Lu Songlin, Huang Yuanfang, Shen Wan Xiang, Cao Yu Lin, Cai Mengna, Chen Yan, Tan Ying, Jiang Yu Yang, Chen Yu Zong
The State Key Laboratory of Chemical Oncogenomics, Key Laboratory of Chemical Biology, Tsinghua Shenzhen International Graduate School, Tsinghua University, 2279 Lishui Road, Nanshan District, Shenzhen 518055, Guangdong, P. R. China.

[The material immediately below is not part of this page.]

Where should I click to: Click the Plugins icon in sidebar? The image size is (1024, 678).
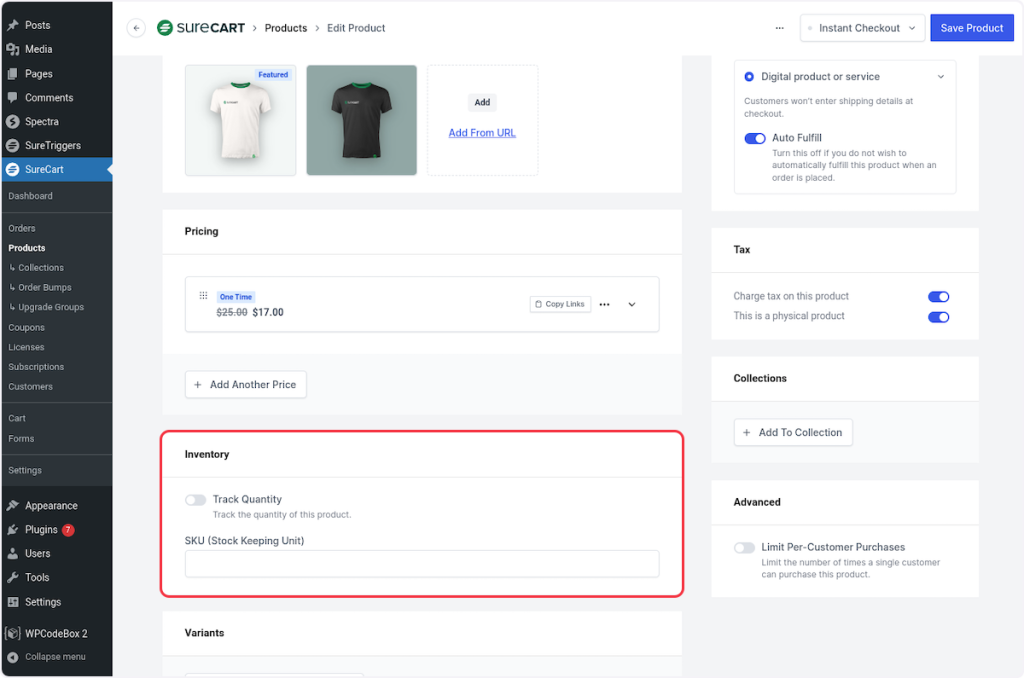click(12, 530)
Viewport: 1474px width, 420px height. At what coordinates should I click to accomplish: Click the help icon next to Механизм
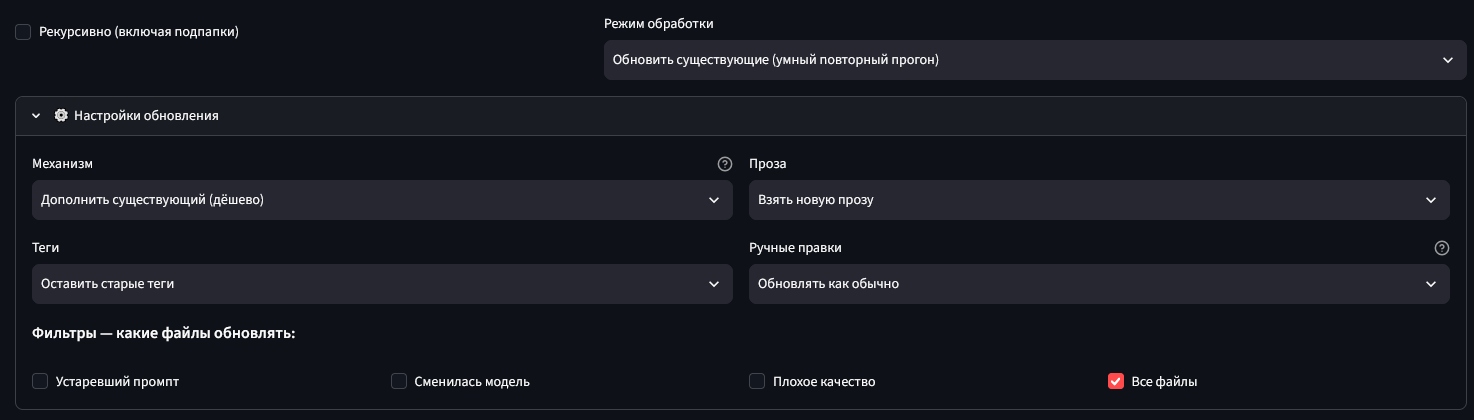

Institute of Biomedical Health Technology and Engineering, Shenzhen Bay Laboratory, 9 Kexue Avenue, Guangming District, Shenzhen 518132, Guangdong, P. R. China.
PNAS Nexus. 2024 Jul 3;3(8):pgae268. doi: 10.1093/pnasnexus/pgae268. eCollection 2024 Aug.
Feature representation is critical for data learning, particularly in learning spectroscopic data. Machine learning (ML) and deep learning (DL) models learn Raman spectra for rapid, nondestructive, and label-free cell phenotype identification, which facilitate diagnostic, therapeutic, forensic, and microbiological applications. But these are challenged by high-dimensional, unordered, and low-sample spectroscopic data. Here, we introduced novel 2D image-like dual signal and component aggregated representations by restructuring Raman spectra and principal components, which enables spectroscopic DL for enhanced cell phenotype and signature identification. New ConvNet models DSCARNets significantly outperformed the state-of-the-art (SOTA) ML and DL models on six benchmark datasets, mostly with >2% improvement over the SOTA performance of 85-97% accuracies. DSCARNets also performed well on four additional datasets against SOTA models of extremely high performances (>98%) and two datasets without a published supervised phenotype classification model. Explainable DSCARNets identified Raman signatures consistent with experimental indications.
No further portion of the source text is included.